▶ [ENTRIES PROVIDED]
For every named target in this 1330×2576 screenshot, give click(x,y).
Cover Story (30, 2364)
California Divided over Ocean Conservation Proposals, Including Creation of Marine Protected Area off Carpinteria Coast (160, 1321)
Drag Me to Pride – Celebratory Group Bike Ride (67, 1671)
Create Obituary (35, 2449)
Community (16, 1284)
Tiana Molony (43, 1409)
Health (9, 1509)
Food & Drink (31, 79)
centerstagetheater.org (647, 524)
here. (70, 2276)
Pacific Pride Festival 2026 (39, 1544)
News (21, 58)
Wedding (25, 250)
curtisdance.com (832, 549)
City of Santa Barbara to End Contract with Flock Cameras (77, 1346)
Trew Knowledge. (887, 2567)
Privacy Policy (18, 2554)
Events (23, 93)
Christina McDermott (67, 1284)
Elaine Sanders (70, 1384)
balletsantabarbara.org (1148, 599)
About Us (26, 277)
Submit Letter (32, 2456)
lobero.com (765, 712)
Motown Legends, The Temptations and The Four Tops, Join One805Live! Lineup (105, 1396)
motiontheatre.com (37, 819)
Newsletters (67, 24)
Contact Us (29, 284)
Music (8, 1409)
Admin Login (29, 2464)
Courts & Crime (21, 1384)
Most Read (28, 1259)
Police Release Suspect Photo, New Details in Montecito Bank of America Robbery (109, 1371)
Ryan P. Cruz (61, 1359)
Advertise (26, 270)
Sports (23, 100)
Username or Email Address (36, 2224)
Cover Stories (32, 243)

▶ [WORK TO BE COMPLETED] Could you output every entry above exactly as it stands?

▶ [REPLY]
For every named target in this 1330×2576 screenshot, give click(x,y).
Cover Story (30, 2364)
California Divided over Ocean Conservation Proposals, Including Creation of Marine Protected Area off Carpinteria Coast (160, 1321)
Drag Me to Pride – Celebratory Group Bike Ride (67, 1671)
Create Obituary (35, 2449)
Community (16, 1284)
Tiana Molony (43, 1409)
Health (9, 1509)
Food & Drink (31, 79)
centerstagetheater.org (647, 524)
here. (70, 2276)
Pacific Pride Festival 2026 (39, 1544)
News (21, 58)
Wedding (25, 250)
curtisdance.com (832, 549)
City of Santa Barbara to End Contract with Flock Cameras (77, 1346)
Trew Knowledge. (887, 2567)
Privacy Policy (18, 2554)
Events (23, 93)
Christina McDermott (67, 1284)
Elaine Sanders (70, 1384)
balletsantabarbara.org (1148, 599)
About Us (26, 277)
Submit Letter (32, 2456)
lobero.com (765, 712)
Motown Legends, The Temptations and The Four Tops, Join One805Live! Lineup (105, 1396)
motiontheatre.com (37, 819)
Newsletters (67, 24)
Contact Us (29, 284)
Music (8, 1409)
Admin Login (29, 2464)
Courts & Crime (21, 1384)
Most Read (28, 1259)
Police Release Suspect Photo, New Details in Montecito Bank of America Robbery (109, 1371)
Ryan P. Cruz (61, 1359)
Advertise (26, 270)
Sports (23, 100)
Username or Email Address (36, 2224)
Cover Stories (32, 243)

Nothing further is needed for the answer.